Your question is comparable to asking: If physics was so good at predicting the movement of physical bodies, then why can’t it predict earthquakes? If it can’t predict when an earthquake will occur, then it is not successful at predicting the movement of physical bodies.
The point is that we know that humans are incredibly predictable. The reason why humans appear to be unpredictable is simply a product of the vast number of unknown variables acting upon us at any given time. When we remove these variables, and place a person in a controlled experimental environment, the result is highly predictable human behavior. As I pointed out above, we are very good at predicting how people will respond in choice situations, and self-control situations, etc.
The great thing about behaviorism is that not only does it point out that human behavior has causes, but it identifies these causes and quantifies them in simple laws that accurately predict the behavior of individuals. In other words, there’s a reason why behavioral science (underpinned by behaviorism) is considered a natural science.

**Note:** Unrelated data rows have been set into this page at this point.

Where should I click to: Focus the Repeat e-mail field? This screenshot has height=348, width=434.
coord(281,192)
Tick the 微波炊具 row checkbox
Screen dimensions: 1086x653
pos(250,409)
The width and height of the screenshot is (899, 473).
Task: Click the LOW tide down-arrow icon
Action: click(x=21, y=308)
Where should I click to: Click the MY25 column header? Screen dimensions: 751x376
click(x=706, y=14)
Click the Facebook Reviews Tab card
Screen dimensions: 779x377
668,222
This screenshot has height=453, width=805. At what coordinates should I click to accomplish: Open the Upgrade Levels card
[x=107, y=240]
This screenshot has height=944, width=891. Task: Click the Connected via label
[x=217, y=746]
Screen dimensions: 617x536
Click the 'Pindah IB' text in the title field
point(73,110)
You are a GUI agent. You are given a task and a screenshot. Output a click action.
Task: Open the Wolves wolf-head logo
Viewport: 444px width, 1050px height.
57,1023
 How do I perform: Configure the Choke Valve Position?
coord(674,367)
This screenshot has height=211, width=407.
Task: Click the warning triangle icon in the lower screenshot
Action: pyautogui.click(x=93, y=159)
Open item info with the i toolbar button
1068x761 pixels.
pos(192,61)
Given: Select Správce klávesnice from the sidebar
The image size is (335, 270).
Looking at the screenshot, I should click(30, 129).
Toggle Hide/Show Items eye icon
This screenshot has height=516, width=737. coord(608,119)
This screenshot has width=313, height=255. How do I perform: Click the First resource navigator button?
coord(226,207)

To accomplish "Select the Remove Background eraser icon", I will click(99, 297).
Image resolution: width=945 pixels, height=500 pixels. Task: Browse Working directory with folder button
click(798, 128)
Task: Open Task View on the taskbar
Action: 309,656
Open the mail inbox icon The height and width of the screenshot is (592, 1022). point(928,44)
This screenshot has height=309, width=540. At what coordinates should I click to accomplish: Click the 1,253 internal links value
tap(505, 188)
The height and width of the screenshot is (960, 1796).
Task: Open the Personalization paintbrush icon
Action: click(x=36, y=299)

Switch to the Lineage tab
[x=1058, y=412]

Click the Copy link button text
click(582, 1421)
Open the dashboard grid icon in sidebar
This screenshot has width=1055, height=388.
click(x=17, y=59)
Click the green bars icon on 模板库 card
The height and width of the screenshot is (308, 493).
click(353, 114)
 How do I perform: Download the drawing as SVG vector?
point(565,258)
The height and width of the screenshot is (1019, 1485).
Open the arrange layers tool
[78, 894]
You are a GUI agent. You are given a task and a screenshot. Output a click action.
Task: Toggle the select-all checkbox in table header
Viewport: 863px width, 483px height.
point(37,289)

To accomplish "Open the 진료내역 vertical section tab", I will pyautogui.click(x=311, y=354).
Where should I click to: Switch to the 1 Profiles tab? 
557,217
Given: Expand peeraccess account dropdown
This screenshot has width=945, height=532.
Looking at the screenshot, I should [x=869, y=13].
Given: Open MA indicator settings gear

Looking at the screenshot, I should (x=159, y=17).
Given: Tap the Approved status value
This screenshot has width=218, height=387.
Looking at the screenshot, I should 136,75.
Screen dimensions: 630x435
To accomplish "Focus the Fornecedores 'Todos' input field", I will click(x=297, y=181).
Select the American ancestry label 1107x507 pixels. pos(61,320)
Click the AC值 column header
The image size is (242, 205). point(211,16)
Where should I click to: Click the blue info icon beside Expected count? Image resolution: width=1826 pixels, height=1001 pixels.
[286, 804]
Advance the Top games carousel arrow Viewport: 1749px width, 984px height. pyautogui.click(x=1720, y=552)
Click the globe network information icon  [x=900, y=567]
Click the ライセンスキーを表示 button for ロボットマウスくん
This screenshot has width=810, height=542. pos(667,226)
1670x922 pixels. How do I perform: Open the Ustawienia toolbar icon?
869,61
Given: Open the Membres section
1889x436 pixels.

Why do you say that behaviorism has not been successful at predicting human behavior? Its most popular models of choice behavior consistently account for around 95% of the variance in experimental settings (e.g. the matching law, or the contingency discriminability model). Behaviorist accounts have disproved naive conceptualisations of the “rational agent”, and have developed models of self control which not only accurately predict at what point an individual will choose the smaller-sooner reward over the larger-delayed reward, but they also predicted a previously unnoticed behavioral phenomenon (i.e. preference reversal).
I’m aware of no other area of psychology which has been as successful at predicting human (and animal) behavior as behaviorist theories. The success of behaviorist accounts to not only predict, but also to control, human behavior is one of the features why behaviorism is considered one of the most useful approaches to psychology.